Mascha Drost: Wer The National live erleben möchte, muss schnell sein. Die US-amerikanische Band steht für melancholische Rockmusik und gehört seit ein paar Jahren zu den ganz großen Namen des Indierock.
Das aktuelle Album "I Am Easy To Find" war auf Platz zwei in den deutschen Charts, für den Vorgänger gab es einen Grammy, die Konzerte von The National sind regelmäßig ausverkauft. So war es auch gestern beim Auftakt der Deutschlandtour in Berlin. Mein Kollege Simon Brauer war dabei. Warum sind The National mit ihrer Musik so erfolgreich, was unterscheidet sie von anderen Rockbands?
Simon Brauer: Bei The National werden die Songs zum größten Teil von zwei Männern geschrieben, die gar nicht auf der Suche sind nach dem perfekten Popsong: Die Gitarristen und Zwillingsbrüder Bryce und Aaron Dessner sind gelangweilt vom einfachen Gitarrenrock, sie haben Filmmusiken geschrieben, Festivals kuratiert, haben klassische Musik für das New Yorker Stadtballett komponiert und sind immer wieder im Austausch mit anderen Künstlern, vor allem aus dem elektronischen und experimentellen Bereich.
All diese Erfahrungen, das Ausbrechen aus dem normalen Rockband-Kontext, haben dazu geführt, dass die Songs von The National immer wieder neue Klänge und Strukturen suchen - und meistens auch finden. Das macht die Musik interessant und aufregend.

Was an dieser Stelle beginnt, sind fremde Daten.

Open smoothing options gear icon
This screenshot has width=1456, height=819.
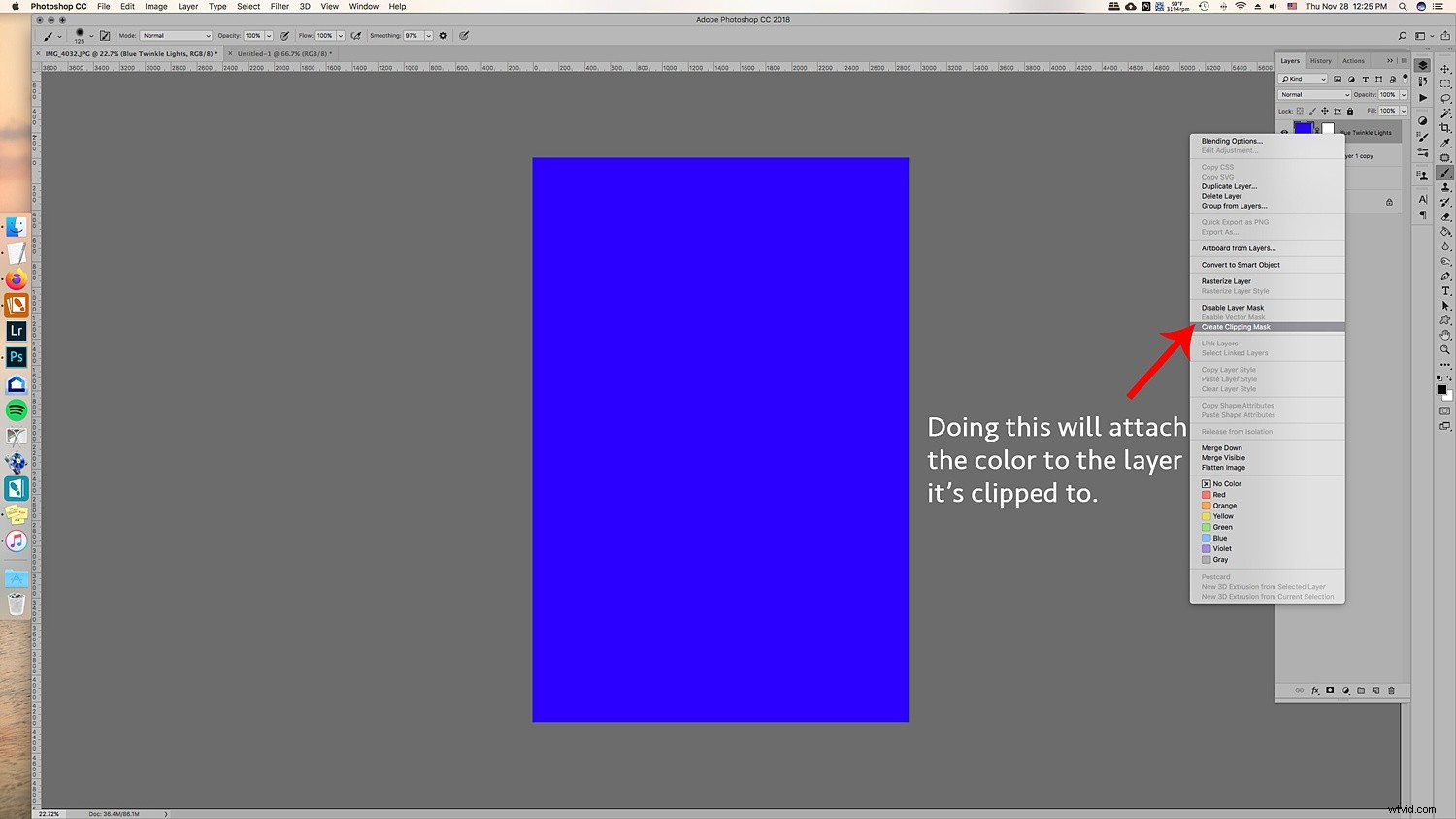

Die Sängerinnen rücken in die Mitte

Drost: The National, das ist ja eine Band der großen Gesten, auch gestern im Konzert in Berlin?
Brauer: Ja, die gab es reichlich. Es standen erst mal reichlich Musiker auf der Bühne: die fünf Herren von The National, dazu ein zweiter Schlagzeuger und noch zwei Musiker, die abwechselnd Synthesizer, Posaune und Trompete gespielt haben. Und noch zwei Sängerinnen. Das bringt mich gleich zur ersten großen Geste.
Die beiden Frauen standen nämlich nicht am Rand, wie Background-Sängerinnen auf einem Podest, sondern genau in der Mitte der Bühne, die Band im Halbkreis um sie herum angeordnet. Denn auf dem Album "I Am Easy To Find" sind die Frauen in den Mittelpunkt gerückt. Sänger Matt Berninger überlässt immer wieder einzelne Strophen den Gastsängerinnen, damit seine Geschichten aus einer anderen, aus einer weiblichen Perspektive erzählt werden.
Beim Konzert gestern waren das die französische Folksängerin Mina Tindle - die ganz zufällig auch die Ehefrau von The National-Gitarrist Bryce Dessner ist - und die Britin Kate Stables, die man unter dem Namen ihres Projekts "This Is The Kit" kennen könnte. Die standen in der Mitte - wegen der neuen Songs, aber auch als Statement in einer immer noch männerdominierten Rockwelt, in der die Frauen oft genug dekorativ an der Seite stehen müssen.
Für die übrigen Gesten und die großen Gefühle hat Sänger Matt Berninger gesorgt. Der stand zwar nicht in der Bühnenmitte, trotzdem war er immer der Mittelpunkt - mit seiner warmen, immer leicht klagenden, säuselnden Baritonstimme und seinem intensiven Kontakt zum Publikum.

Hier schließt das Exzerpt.